Whatever you ask the Father in Jesus’ name He will give you. The prayer promise has appeared twice already in the farewell discourse and returns here with new depth. In first century Jewish legal practice, acting beshem, in someone’s name, meant acting with their full legal authority. It was the equivalent of power of attorney, the right to approach and receive as if the principal were present. When Jesus authorizes the disciples to ask the Father in His name, He is granting them the legal standing of the Son before the Father. They approach not on the basis of their own record but with His authority and His standing. Until now, Jesus notes, they have not asked in this mode. The asking in Jesus’ name is the practice of the post-resurrection community, requiring the Ascension to have established the authority and the Spirit to have enabled the access. This is a new mode of prayer that the present moment has not yet opened.

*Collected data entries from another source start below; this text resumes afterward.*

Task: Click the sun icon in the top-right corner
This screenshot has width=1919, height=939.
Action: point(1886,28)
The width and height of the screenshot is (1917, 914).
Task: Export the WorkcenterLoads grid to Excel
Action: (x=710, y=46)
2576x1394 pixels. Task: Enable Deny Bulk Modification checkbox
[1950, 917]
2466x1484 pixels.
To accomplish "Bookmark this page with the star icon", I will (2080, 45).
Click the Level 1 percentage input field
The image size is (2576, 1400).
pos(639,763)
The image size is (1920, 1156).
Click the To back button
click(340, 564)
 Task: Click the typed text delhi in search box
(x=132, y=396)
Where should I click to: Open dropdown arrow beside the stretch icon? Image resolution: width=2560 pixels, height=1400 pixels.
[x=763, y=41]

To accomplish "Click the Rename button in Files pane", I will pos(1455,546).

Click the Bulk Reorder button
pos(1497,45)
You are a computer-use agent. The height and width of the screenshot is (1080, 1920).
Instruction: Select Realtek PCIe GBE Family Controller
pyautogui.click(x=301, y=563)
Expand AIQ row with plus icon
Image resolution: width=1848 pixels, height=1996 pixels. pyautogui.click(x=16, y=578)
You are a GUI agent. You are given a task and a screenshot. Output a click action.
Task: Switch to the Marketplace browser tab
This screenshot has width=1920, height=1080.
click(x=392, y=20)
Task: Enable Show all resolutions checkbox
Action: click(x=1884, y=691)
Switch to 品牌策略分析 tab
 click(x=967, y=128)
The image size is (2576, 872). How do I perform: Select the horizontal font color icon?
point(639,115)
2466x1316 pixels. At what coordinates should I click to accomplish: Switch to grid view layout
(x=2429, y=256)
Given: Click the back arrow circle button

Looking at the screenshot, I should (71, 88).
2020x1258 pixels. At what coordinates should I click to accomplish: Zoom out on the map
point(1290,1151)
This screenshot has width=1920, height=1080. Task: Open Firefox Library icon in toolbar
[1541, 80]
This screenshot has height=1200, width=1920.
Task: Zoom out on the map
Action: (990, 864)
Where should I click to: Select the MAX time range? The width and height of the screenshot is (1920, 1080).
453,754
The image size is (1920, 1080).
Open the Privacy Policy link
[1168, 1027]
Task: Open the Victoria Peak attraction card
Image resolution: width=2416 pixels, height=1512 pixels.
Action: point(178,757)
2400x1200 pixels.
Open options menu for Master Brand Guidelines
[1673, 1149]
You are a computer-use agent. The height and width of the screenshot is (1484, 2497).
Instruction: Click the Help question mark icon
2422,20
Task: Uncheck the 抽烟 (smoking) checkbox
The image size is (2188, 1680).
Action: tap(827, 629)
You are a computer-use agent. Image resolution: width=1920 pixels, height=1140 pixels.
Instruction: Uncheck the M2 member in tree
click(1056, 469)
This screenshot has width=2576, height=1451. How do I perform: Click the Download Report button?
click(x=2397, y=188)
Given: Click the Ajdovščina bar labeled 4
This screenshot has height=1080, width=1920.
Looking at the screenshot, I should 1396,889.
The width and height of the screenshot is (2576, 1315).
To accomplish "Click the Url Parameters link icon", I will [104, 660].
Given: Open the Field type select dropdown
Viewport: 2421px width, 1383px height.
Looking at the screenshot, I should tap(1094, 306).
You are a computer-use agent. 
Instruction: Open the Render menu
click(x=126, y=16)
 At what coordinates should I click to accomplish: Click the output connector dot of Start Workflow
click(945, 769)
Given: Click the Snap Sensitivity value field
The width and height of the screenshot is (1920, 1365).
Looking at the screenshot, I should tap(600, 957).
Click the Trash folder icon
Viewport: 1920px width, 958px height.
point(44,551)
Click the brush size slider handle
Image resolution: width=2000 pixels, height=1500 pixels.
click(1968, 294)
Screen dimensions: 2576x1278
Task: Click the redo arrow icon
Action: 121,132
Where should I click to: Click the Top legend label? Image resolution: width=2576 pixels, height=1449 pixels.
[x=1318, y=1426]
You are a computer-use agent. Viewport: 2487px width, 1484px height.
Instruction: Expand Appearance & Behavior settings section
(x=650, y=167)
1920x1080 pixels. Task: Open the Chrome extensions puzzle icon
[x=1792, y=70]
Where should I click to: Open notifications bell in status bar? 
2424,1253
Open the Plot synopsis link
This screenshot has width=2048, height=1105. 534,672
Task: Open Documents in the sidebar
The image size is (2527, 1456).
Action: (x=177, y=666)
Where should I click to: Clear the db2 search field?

Then He says something that would have been astonishing to anyone formed in the tradition. He does not tell them He will intercede with the Father on their behalf, because the Father Himself loves them directly. First century Judaism had developed elaborate understandings of the heavenly court, angelic hierarchies presenting prayers before the throne, the high priest on Yom Kippur as the single figure permitted to stand before the divine presence in the Holy of Holies. Direct access to God was reserved for the greatest figures of Israel’s history. The ordinary person approached through layers of mediation. Jesus is dismantling that entire structure. The Father loves the disciples personally. The access is direct because the love is direct. They are known to the Father through the Son, and the Father’s own love reaches them without intermediary because they have loved Jesus and believed that He came from God.
He then compresses the entire arc of the Incarnation into a single sentence. He came from the Father and entered the world. He is leaving the world and returning to the Father. A first century Jewish listener formed in the Wisdom tradition would have heard a specific resonance. Sirach 24 describes Wisdom coming forth from the mouth of the Most High, covering the earth like mist, seeking rest among every people. Proverbs 8 describes Wisdom present with God from the beginning through whom creation was made. The pattern of divine self-communication going out from God into the world and returning is exactly the pattern Jesus describes for Himself. He is not saying He is like Wisdom. He is claiming to be the one the Wisdom tradition was always pointing toward, the divine Word that came into the world in person and is now returning to the source from which He came. John 1:1-14 is the theological unpacking of what Jesus states here as bare fact.
The disciples respond with their clearest confession of the entire discourse. Now you are speaking plainly. Now we believe you came from God. What the farewell discourse has been building toward is beginning to take hold. The questions are not gone. The scattering Jesus predicts is still coming. But the faith that will carry them through is finding its footing in the plain statement of what they have been receiving all night.
For those of us who come to prayer carrying the weight of feeling distant from God, feeling as though our requests must pass through layers before they arrive, this passage offers something direct and grounding. The Father Himself loves you. Not reluctantly. Not from a distance that requires elaborate mediation. Personally, because you have loved the Son and believed in Him. The prayer you bring in Jesus’ name arrives in the presence of a Father who was already looking for it. That is not a small thing. It is the thing.
Reflection Question
When you bring something to God in prayer, do you approach as someone whose access depends on your own standing, or as someone carrying the name and authority of the Son into the presence of a Father who already loves you personally?